Segment Open
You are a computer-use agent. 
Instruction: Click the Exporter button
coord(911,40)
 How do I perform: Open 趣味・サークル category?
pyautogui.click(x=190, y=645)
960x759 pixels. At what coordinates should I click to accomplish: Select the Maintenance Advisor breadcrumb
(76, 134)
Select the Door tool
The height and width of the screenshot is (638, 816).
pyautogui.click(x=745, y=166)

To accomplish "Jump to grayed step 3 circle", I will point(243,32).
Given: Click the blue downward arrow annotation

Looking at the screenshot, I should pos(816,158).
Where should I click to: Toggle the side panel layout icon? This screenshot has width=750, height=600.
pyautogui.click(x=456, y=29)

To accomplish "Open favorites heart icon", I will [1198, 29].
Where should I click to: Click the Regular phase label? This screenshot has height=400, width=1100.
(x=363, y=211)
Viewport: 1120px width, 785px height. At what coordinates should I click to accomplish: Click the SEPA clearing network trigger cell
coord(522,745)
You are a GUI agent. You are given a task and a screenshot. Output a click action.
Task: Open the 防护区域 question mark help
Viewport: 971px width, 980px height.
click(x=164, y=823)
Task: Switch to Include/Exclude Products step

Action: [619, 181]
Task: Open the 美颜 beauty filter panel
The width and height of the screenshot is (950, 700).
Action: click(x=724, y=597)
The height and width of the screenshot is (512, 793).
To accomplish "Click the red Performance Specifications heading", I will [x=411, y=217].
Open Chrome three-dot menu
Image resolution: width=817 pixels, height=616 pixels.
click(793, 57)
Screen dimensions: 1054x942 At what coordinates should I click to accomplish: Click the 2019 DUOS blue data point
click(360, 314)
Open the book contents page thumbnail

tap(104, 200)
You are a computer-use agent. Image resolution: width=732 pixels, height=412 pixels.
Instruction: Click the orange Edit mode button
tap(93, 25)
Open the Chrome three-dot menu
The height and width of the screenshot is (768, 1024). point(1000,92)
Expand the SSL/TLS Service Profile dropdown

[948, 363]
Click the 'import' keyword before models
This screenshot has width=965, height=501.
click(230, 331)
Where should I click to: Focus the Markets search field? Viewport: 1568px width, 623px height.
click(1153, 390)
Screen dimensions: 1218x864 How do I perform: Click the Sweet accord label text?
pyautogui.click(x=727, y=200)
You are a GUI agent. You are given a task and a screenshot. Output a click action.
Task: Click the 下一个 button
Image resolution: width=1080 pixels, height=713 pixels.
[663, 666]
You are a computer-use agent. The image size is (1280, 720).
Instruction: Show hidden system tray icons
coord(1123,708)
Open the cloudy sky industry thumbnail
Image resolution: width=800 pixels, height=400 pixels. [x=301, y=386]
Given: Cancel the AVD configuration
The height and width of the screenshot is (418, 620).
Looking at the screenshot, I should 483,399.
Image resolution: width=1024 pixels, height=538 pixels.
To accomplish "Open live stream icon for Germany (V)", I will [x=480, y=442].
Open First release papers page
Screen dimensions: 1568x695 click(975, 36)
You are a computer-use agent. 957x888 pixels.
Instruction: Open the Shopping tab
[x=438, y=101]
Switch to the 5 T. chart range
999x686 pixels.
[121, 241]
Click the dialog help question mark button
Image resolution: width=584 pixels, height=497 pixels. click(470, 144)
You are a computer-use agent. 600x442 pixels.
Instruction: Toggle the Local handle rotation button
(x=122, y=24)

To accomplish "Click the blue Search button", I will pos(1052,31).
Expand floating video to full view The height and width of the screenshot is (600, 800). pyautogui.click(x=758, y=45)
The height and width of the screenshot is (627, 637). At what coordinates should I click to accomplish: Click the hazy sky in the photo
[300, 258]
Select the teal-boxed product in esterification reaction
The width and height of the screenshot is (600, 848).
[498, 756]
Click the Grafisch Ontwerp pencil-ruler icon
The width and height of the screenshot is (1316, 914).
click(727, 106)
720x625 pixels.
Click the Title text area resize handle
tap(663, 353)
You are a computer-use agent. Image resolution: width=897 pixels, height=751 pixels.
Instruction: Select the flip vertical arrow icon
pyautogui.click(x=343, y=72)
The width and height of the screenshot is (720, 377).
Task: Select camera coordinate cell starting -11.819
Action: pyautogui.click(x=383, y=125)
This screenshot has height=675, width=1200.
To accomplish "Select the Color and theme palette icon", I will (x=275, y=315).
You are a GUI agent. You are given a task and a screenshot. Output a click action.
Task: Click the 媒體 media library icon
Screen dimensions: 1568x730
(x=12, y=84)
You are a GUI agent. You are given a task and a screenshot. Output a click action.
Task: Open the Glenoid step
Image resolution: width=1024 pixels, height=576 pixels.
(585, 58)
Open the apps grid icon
Segment Closed
ACTION ITEM
Please transcribe all of the entries precisely.

RESULT
You are a computer-use agent. 
Instruction: Click the Exporter button
coord(911,40)
 How do I perform: Open 趣味・サークル category?
pyautogui.click(x=190, y=645)
960x759 pixels. At what coordinates should I click to accomplish: Select the Maintenance Advisor breadcrumb
(76, 134)
Select the Door tool
The height and width of the screenshot is (638, 816).
pyautogui.click(x=745, y=166)

To accomplish "Jump to grayed step 3 circle", I will point(243,32).
Given: Click the blue downward arrow annotation

Looking at the screenshot, I should pos(816,158).
Where should I click to: Toggle the side panel layout icon? This screenshot has width=750, height=600.
pyautogui.click(x=456, y=29)

To accomplish "Open favorites heart icon", I will [1198, 29].
Where should I click to: Click the Regular phase label? This screenshot has height=400, width=1100.
(x=363, y=211)
Viewport: 1120px width, 785px height. At what coordinates should I click to accomplish: Click the SEPA clearing network trigger cell
coord(522,745)
You are a GUI agent. You are given a task and a screenshot. Output a click action.
Task: Open the 防护区域 question mark help
Viewport: 971px width, 980px height.
click(x=164, y=823)
Task: Switch to Include/Exclude Products step

Action: [619, 181]
Task: Open the 美颜 beauty filter panel
The width and height of the screenshot is (950, 700).
Action: click(x=724, y=597)
The height and width of the screenshot is (512, 793).
To accomplish "Click the red Performance Specifications heading", I will [x=411, y=217].
Open Chrome three-dot menu
Image resolution: width=817 pixels, height=616 pixels.
click(793, 57)
Screen dimensions: 1054x942 At what coordinates should I click to accomplish: Click the 2019 DUOS blue data point
click(360, 314)
Open the book contents page thumbnail

tap(104, 200)
You are a computer-use agent. Image resolution: width=732 pixels, height=412 pixels.
Instruction: Click the orange Edit mode button
tap(93, 25)
Open the Chrome three-dot menu
The height and width of the screenshot is (768, 1024). point(1000,92)
Expand the SSL/TLS Service Profile dropdown

[948, 363]
Click the 'import' keyword before models
This screenshot has width=965, height=501.
click(230, 331)
Where should I click to: Focus the Markets search field? Viewport: 1568px width, 623px height.
click(1153, 390)
Screen dimensions: 1218x864 How do I perform: Click the Sweet accord label text?
pyautogui.click(x=727, y=200)
You are a GUI agent. You are given a task and a screenshot. Output a click action.
Task: Click the 下一个 button
Image resolution: width=1080 pixels, height=713 pixels.
[663, 666]
You are a computer-use agent. The image size is (1280, 720).
Instruction: Show hidden system tray icons
coord(1123,708)
Open the cloudy sky industry thumbnail
Image resolution: width=800 pixels, height=400 pixels. [x=301, y=386]
Given: Cancel the AVD configuration
The height and width of the screenshot is (418, 620).
Looking at the screenshot, I should 483,399.
Image resolution: width=1024 pixels, height=538 pixels.
To accomplish "Open live stream icon for Germany (V)", I will [x=480, y=442].
Open First release papers page
Screen dimensions: 1568x695 click(975, 36)
You are a computer-use agent. 957x888 pixels.
Instruction: Open the Shopping tab
[x=438, y=101]
Switch to the 5 T. chart range
999x686 pixels.
[121, 241]
Click the dialog help question mark button
Image resolution: width=584 pixels, height=497 pixels. click(470, 144)
You are a computer-use agent. 600x442 pixels.
Instruction: Toggle the Local handle rotation button
(x=122, y=24)

To accomplish "Click the blue Search button", I will pos(1052,31).
Expand floating video to full view The height and width of the screenshot is (600, 800). pyautogui.click(x=758, y=45)
The height and width of the screenshot is (627, 637). At what coordinates should I click to accomplish: Click the hazy sky in the photo
[300, 258]
Select the teal-boxed product in esterification reaction
The width and height of the screenshot is (600, 848).
[498, 756]
Click the Grafisch Ontwerp pencil-ruler icon
The width and height of the screenshot is (1316, 914).
click(727, 106)
720x625 pixels.
Click the Title text area resize handle
tap(663, 353)
You are a computer-use agent. Image resolution: width=897 pixels, height=751 pixels.
Instruction: Select the flip vertical arrow icon
pyautogui.click(x=343, y=72)
The width and height of the screenshot is (720, 377).
Task: Select camera coordinate cell starting -11.819
Action: pyautogui.click(x=383, y=125)
This screenshot has height=675, width=1200.
To accomplish "Select the Color and theme palette icon", I will (x=275, y=315).
You are a GUI agent. You are given a task and a screenshot. Output a click action.
Task: Click the 媒體 media library icon
Screen dimensions: 1568x730
(x=12, y=84)
You are a GUI agent. You are given a task and a screenshot. Output a click action.
Task: Open the Glenoid step
Image resolution: width=1024 pixels, height=576 pixels.
(585, 58)
Open the apps grid icon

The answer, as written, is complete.